- _SELECTED EXTRACT_

———

‘I Get a Little Wonky’
It was not a smart assumption, the senator says in an interview, for her or her staff to think voters knew the real Hillary Clinton from her Senate campaigns.
In a nondescript classroom on the grounds of the Electrical Training Institute of IBEW Local 11, amid the stuff of a campaign-event holding room—bottles of water, tea, a Sharpie laid out next to a few placards and photos that need autographing for local supporters—Hillary Clinton sat down with NEWSWEEK's Jon Meacham for an interview that ranged from her childhood in suburban Park Ridge, Ill., to John Wesley, Reinhold Niebuhr, Martin Luther King Jr. and, of course, Barack Obama. Edited excerpts:
MEACHAM: The line in your victory speech in New Hampshire that jumped out at me was "I listened to you, and in the process I found my own voice." What did you mean?
CLINTON: Well, the election in New Hampshire was the most intense political and public experience I've ever had. It is four days where I had to do everything I could to make my case to the voters of New Hampshire. I was 13, 15 points down; Barack had done an excellent job of organizing in Iowa. What I realized is that the reason I do this, why I get up every day, why I believe in our country and the importance of leadership, was not getting across the way that I wanted it to. I get so focused on what I want to do as president that I get a little wonky. I get a little out there, with details, with five-point plans for this and 10-point plans for that, and I think that what I'm proposing really is both achievable and important, but it's not what gets me up, so why should it get voters excited?
It sounds almost overly simplistic, but I had enough time in the Senate race for people to see me as a human being, they could see me in all of my dimensions, and they could draw their own conclusions. They could discover that I really mean what I say, that I come from a family and a faith tradition where I do think it's about what you do and not what you say, and they could put all that together. But in the presidential campaign, I think I sort of pocketed too much of that. I thought, well, I've been in the public eye for so long now, and as a senator I first defied expectations to get elected and immediately went to work with Republicans, I did a lot to try to solve the problems we faced, so, obviously, people will [infer] that I'm doing it because I really care about the outcomes. I don't think that was a smart assumption for me to make, or for my campaign to make, very honestly. And so what I decided to do in New Hampshire was really to go back almost to those earliest days when I was running in New York, where people didn't really know what to think, or what to expect, and where I went out every day and did everything I could to show myself, explain myself. I was on a listening tour in 1999 and 2000, and that listening tour enabled me not just to be elected senator but to be re-elected with 67 percent of the vote. So I went back to listening, and to really engaging the voters, and just laid it all out there for them to make their judgments.
There is something counterintuitive about listening to find one's voice, and raises the old question of leadership about to what extent is a leader a maker or a mirror of the country.

———

- _DATA ENTRIES_
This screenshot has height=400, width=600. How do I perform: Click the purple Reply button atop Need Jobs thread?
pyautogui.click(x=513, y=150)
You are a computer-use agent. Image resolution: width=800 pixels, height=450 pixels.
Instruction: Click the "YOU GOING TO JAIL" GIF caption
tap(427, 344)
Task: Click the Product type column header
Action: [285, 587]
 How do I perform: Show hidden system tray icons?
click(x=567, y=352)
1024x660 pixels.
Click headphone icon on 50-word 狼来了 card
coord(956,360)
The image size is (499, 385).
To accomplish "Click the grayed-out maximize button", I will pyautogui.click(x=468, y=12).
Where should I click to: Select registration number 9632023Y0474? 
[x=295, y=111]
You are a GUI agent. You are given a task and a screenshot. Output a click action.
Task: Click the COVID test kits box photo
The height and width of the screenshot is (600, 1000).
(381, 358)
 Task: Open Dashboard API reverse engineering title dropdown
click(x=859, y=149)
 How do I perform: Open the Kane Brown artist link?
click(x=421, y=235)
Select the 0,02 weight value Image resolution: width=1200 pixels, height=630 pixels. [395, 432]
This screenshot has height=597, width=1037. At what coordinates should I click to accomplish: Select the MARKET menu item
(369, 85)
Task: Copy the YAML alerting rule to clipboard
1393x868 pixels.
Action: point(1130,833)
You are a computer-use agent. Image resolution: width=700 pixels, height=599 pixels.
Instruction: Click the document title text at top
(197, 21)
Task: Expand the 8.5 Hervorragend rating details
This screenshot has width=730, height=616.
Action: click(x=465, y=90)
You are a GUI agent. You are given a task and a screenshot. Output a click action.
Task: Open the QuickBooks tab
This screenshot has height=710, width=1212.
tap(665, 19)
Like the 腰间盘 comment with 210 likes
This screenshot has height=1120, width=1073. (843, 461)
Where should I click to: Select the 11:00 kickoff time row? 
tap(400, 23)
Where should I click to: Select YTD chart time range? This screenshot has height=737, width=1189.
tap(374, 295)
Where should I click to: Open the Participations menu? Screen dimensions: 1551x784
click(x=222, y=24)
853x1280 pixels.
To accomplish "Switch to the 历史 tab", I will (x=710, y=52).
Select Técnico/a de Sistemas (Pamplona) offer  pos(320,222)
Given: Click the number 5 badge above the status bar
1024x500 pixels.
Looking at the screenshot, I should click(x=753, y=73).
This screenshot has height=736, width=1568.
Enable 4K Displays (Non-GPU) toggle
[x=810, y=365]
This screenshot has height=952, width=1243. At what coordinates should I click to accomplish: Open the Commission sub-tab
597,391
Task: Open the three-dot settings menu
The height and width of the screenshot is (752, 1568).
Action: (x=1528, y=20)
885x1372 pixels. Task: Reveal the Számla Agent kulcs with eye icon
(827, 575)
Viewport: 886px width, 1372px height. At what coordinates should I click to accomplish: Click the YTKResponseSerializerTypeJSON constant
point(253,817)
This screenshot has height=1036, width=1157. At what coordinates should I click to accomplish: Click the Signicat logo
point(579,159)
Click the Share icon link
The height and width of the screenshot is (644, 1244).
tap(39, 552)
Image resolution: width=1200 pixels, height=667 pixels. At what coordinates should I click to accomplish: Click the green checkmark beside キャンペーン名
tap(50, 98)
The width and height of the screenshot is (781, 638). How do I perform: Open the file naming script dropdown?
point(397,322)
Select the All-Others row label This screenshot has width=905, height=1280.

———

- _SET EXERCISE_
Summarize the interview excerpt above in two sentences.

- _FINISHED TASK_
In an interview with NEWSWEEK's Jon Meacham, Hillary Clinton explained that her New Hampshire line about finding her own voice came from realizing that her reasons for running were not getting across, partly because she gets "a little wonky" with detailed policy plans. She said it was not a smart assumption that voters knew her from her Senate campaigns, so in New Hampshire she went back to the listening approach of her 1999–2000 New York listening tour to engage voters directly.